*What this exercise asks*
1. Translate this sentence from the Get Carter review into Spanish: "Sylvester Stallone plays Jack Carter as a cold, stiff mono-syllabic thug with a penchant for tight suits and corny dialogue."
2. In the Get Carter review, copy out word for word the stretch from "The film boasts" through "instance they failed.".

*Excerpt to read*
+ + + +

Stephen T. Kay's remake certainly has been brought up to date visually, doused liberally in a Hollywood sheen it bears little resemblance to its bleak source. The location has inevitably changed with Seattle's drizzly climate substituting for Newcastle's drizzly climate, but much remains the same. Even many of the character's names are similar. Unfortunately the most significant difference is that the original had Michael Caine, who could act.
Sylvester Stallone plays Jack Carter as a cold, stiff mono-syllabic thug with a penchant for tight suits and corny dialogue. The vulnerable, three-dimensional actor we glimpsed in Copland has gone, replaced by his usual steroid-pumped macho posturing. I know that Carter isn't exactly in the running for humanitarian of the year, but at least Caine was able to imbue him with a certain degree of compassion.
The story revolves round Jack Carter, a debt collector or "financial adjustor" as he calls himself, whose estranged brother has died in a car accident. While attending the funeral he begins to suspect that perhaps the death wasn't quite an accident and so begins his immersion in Seattle's seedy underworld in search of answers. He encounters a variety of colourful and shady characters including Mickey Rourke as the salacious porn barron Cyrus Paice, Alan Cumming as the weasly effeminate technologies mogul Jeremy Kinnear and Michael Caine making a welcome reappearance as the duplicitous businessman Cliff Bumby.
Set against this is Carter's involvement with his late brother's wife Gloria (Miranda Richardson) and daughter (Rachel Leigh Cook). He struggles to overcome their natural resentment towards him for not being involved in their life when his brother was alive. It's this guilt and desire to make amends that spur him on despite threats from all those he encounters to abandon his quest. Slowly the sordid truth behind his brother's murder is revealed in one very graphic and chilling moment as he realises the implications of his discovery.
The film boasts a strong cast and Kay does his best to keep things moving and interesting, but at the heart is still a charmless and wooden Stallone who blusters his way through with lines like "you really don't want to know me" and "you're history" as he struts around a sodden and gray Seattle wearing designer suits and sunglasses. For someone so obsessed with his appearance, he might have at least invested in a nice Burberry.
One of the most memorable scenes in the original was the ending, which was both shocking and poignant, making Stallone's decision to change it this time round absurd although, given that this is Hollywood and he is Stallone, hardly surprising.
The trend for remaking old films would suggest that something in the original could be improved upon, and in the case of Get Carter that certainly is the case, however in this instance they failed.

+ + + +

*Data segment*
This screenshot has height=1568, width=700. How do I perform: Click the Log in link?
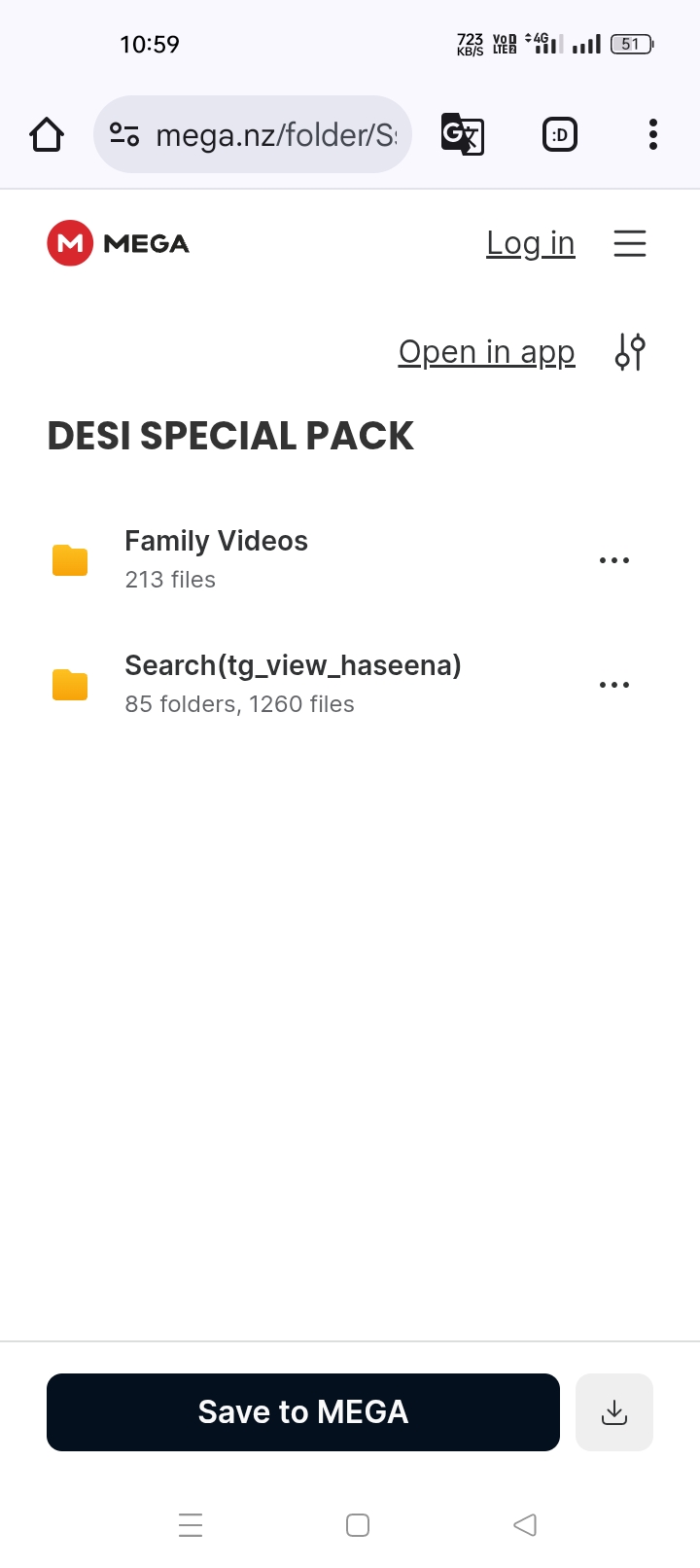click(531, 243)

+ + + +

*Responses for each task*
1. Sylvester Stallone interpreta a Jack Carter como un matón frío, rígido y monosilábico, con debilidad por los trajes ajustados y los diálogos cursis.

2.
The film boasts a strong cast and Kay does his best to keep things moving and interesting, but at the heart is still a charmless and wooden Stallone who blusters his way through with lines like "you really don't want to know me" and "you're history" as he struts around a sodden and gray Seattle wearing designer suits and sunglasses. For someone so obsessed with his appearance, he might have at least invested in a nice Burberry.
One of the most memorable scenes in the original was the ending, which was both shocking and poignant, making Stallone's decision to change it this time round absurd although, given that this is Hollywood and he is Stallone, hardly surprising.
The trend for remaking old films would suggest that something in the original could be improved upon, and in the case of Get Carter that certainly is the case, however in this instance they failed.